Amphimallon solstitiale, also known as the summer chafer or European june beetle, is a beetle similar to the cockchafer but much smaller, approximately 20 mm in length. They are declining in numbers now, but where found they are often seen in large numbers. At dusk they actively fly around tree tops looking for a mate and can often be found drowning in pools of water the following morning. They are also attracted to light and come in through open, lit windows and fly around lamps, making quite a racket while bumping into lights. They are found throughout the Palearctic region (and North America) and, commonly seen from June to August, living in meadows, hedgerows, and gardens, and eating plants and tree foliage.

The larva of summer chafer undergo a two to three-year period of development underground, feeding upon host plants. Carabid beetles, such as Poecilus cupreus, hunt and consume larvae and serve as a primary predator in arable fields.

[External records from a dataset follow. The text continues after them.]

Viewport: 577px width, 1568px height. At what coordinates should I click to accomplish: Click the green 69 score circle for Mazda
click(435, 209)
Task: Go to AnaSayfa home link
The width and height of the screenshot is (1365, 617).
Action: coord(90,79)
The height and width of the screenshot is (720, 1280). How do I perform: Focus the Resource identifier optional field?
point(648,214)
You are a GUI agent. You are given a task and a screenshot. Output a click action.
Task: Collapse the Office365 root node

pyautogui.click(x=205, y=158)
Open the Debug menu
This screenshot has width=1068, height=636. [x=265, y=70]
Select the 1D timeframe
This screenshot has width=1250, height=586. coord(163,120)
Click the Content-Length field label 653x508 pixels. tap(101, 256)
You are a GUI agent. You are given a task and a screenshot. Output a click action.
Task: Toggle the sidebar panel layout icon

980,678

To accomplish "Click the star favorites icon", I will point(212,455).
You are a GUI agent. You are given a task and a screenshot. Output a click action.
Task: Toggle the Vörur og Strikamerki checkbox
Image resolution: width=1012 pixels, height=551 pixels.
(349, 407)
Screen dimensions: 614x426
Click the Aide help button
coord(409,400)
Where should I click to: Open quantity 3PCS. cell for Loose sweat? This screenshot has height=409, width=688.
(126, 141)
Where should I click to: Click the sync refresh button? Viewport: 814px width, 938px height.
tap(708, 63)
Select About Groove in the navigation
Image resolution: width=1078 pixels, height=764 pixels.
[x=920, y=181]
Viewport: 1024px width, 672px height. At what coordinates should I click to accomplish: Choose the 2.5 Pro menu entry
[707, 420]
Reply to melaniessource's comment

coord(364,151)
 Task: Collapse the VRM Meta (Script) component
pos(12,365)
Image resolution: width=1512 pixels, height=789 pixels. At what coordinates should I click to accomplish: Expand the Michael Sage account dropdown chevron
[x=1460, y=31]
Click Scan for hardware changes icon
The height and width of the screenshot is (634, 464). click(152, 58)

These June beetles act as root pests for a number of economically important crops including potatoes, rape, legumes, chestnuts, and turfgrass. As generalist herbivores, they primarily feed upon secondary roots with smaller amounts of anti-herbivore chemicals across many different species. Several chemical and bio-control agents have been developed to control their populations, including their endemic bacteria and entomopathogenic nematodes.

==Distribution==
The species can be found throughout Europe, extending into Turkey and even occurring in portions of East Asia. A number of other species of Amphimallon have been synonymized with subspecies of A. solstitale, including A. ochraceum and A. irtishensis.